An interesting view as a prospective buyer...

I need a help authoring package. My primary focus right now is creating a technical spec document for the application I've written, but we also need to develop user guides, etc.

One major criteria for me is being able to generate multiple formats (winhelp, html help, straight html, pdf) from a single source.

I'm currently working in Help & Manual, which I really like - nice clean editor, straightforward linking, and you just do a File/Generate and pick your format.

But I felt obliged to check out Robohelp, which also does scripted demos and Flash help (cool, but not essential)

Downloaded it, installed, ran it. Knew from the opening screen they weren't getting my money:
"Choose the help file format you want"

?!?

As far as I can tell, each project has an assigned output format. If there's a way to generate different formats from the same content, I can't find it, and I looked.

So no robohelp. What lunacy.

Philo

Philo
Friday, August 29, 2003

I second that... RoboHelp is nowhere near worth the trouble it brings.

Greg Hurlman
Friday, August 29, 2003

http://www.helpscribble.com/

Best help authoring tool I've ever used. Sure beats writing your document in some crazy RTF format and then running the compiler.

The price is also nice.  For $99 it's a pretty solid and complete package.  I've used a couple of other packages from this same author, and I highly recommend his work.

Clay Dowling
Friday, August 29, 2003

I've used both HelpScribble and Help and Manual, and I have to say that H&M is many, many times better. HelpScribble feels like it was written by a teenager (which, to be fair, it was), with lots of "tricks" that are unnecessary (like when you move your mouse of the statusbar, it says "We love you all!"). Bad UI design, but for sure it's better than writing it in Word. If you search for old newsgroup postings from me, you'll see I often reccommended HS, but warned about the scary UI that you had to get past first.

Help and Manual, however, is amazing. From the get go I felt comfortable in the program. Everything made sense, and all the shortcuts I expected worked. It's well designed and professional looking. It has great support for both help files and manuals, and it doesn't seem tacked on. It's more expensive, but it's worth the price of admission. Since using it, I've never looked back.

Stick with H&M. There's no reason to change.

Tim Sullivan
Friday, August 29, 2003

I also agree that RoboHelp is not what it could be and H&M is the way to go.

What is really amazing to me is look at the kind of money RoboHelp goes for!  Amazing they can get that for it.

Mitch & Murray (from downtown)
Friday, August 29, 2003

Sounds like RoboHelp is the CrystalReports of helpdoc applications.  Or is it CrystalReports that's the RoboHelp of reporting apps? 

Herbert Sitz
Friday, August 29, 2003

i'm using H&M after some other as RoboHelp, ForeHelp...

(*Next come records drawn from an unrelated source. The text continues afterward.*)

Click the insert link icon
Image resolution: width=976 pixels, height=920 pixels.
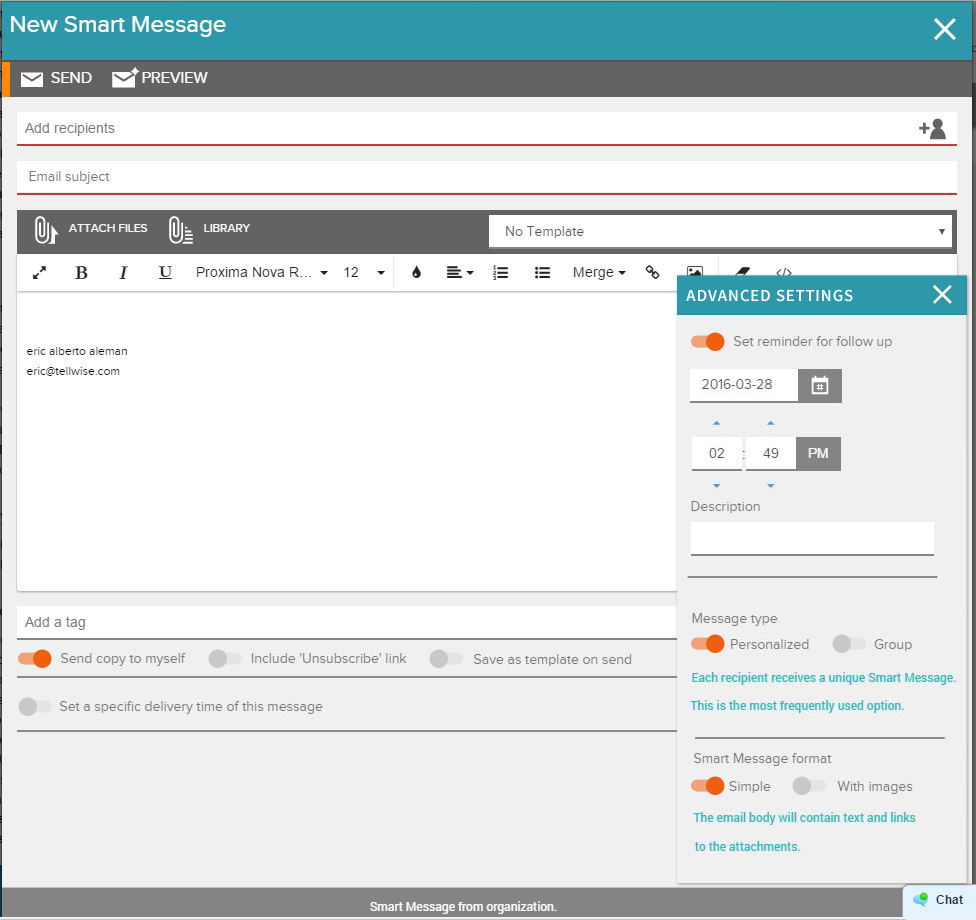653,273
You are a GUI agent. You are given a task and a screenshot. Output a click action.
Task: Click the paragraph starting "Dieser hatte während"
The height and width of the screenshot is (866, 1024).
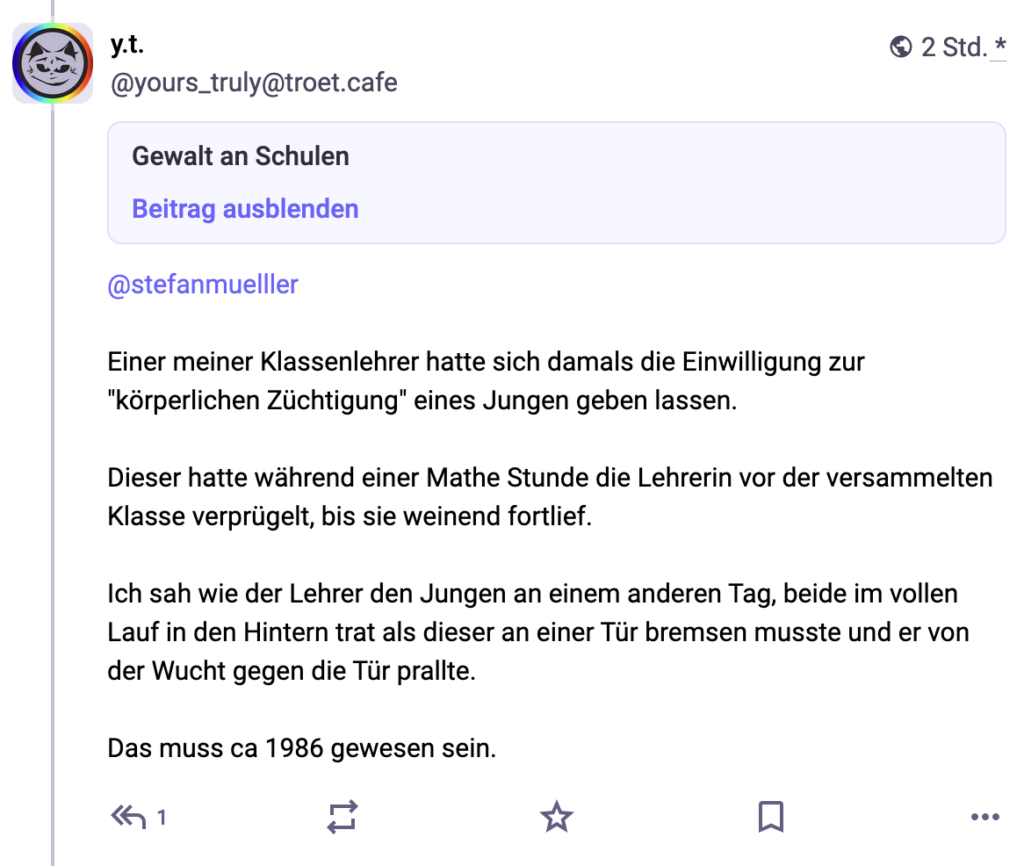pos(549,497)
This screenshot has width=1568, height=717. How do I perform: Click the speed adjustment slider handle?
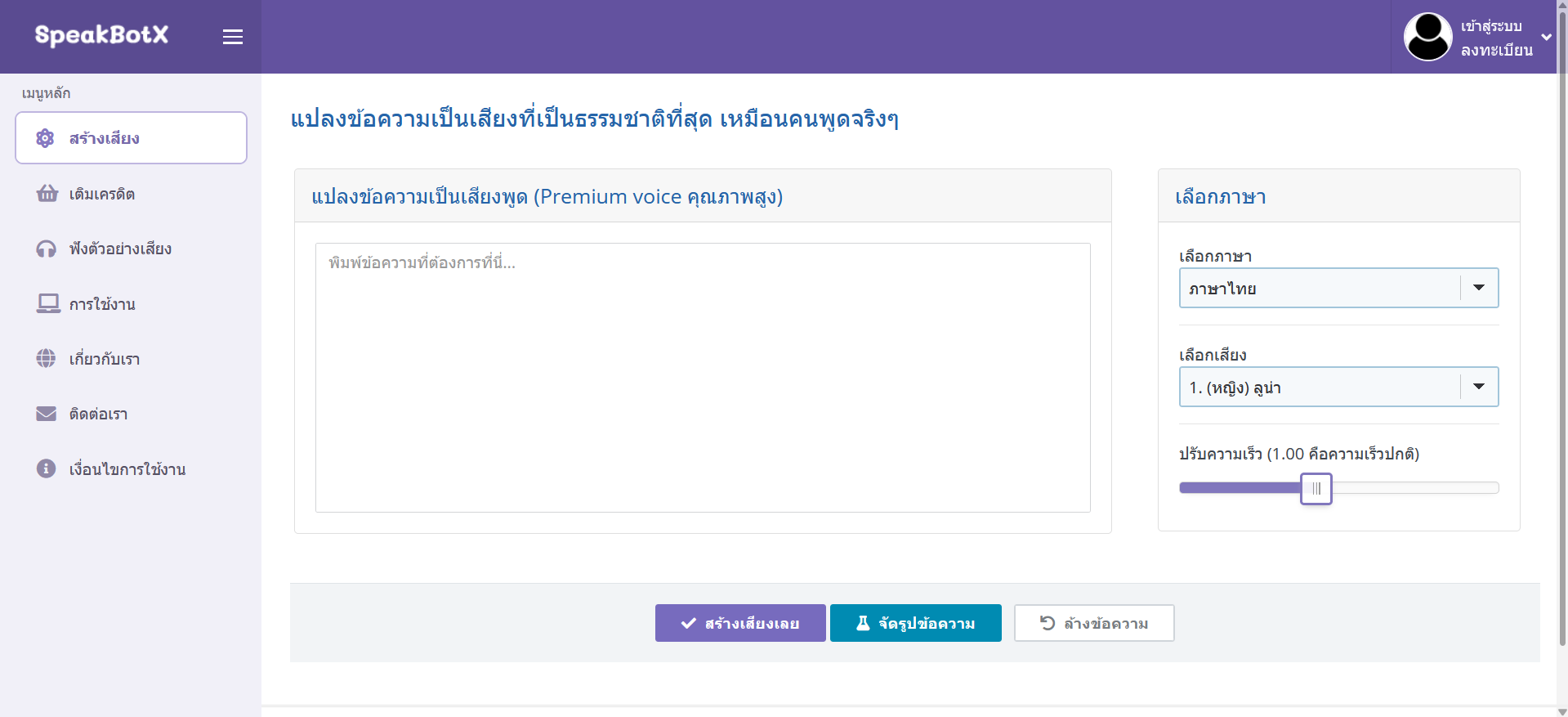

don't waste your time, use H&M.

Guillermo
Friday, August 29, 2003

After looking at the Help & Manual web site, I have to agree that money would be better spent on that product. It looked like a much better overall solution.  My money was already spent on HelpScribble though (and many years ago), so I'll keep using that.

Clay Dowling
Friday, August 29, 2003

Help and Manual for anyone who has problems with Google:
http://www.ec-software.com/

Philo

Philo
Friday, August 29, 2003

A vote (again) for Doxygen.

It's meant for documenting source code, but can do anything else quite well (Doxygen's own manual is generated with Doxygen).

It can output in HTML, RTF, LaTeX, PS/PDF (Through PDFLaTeX or HTMLDOC), and HtmlHelp; I suspect it doesn't support winhelp. It has very good support for including code sections (including syntax highlighting, code "walkthroughs", cross referencing, and such).

It's also free (both libre and gratis). If you like it and winhelp is essential, you can hack in support yourself.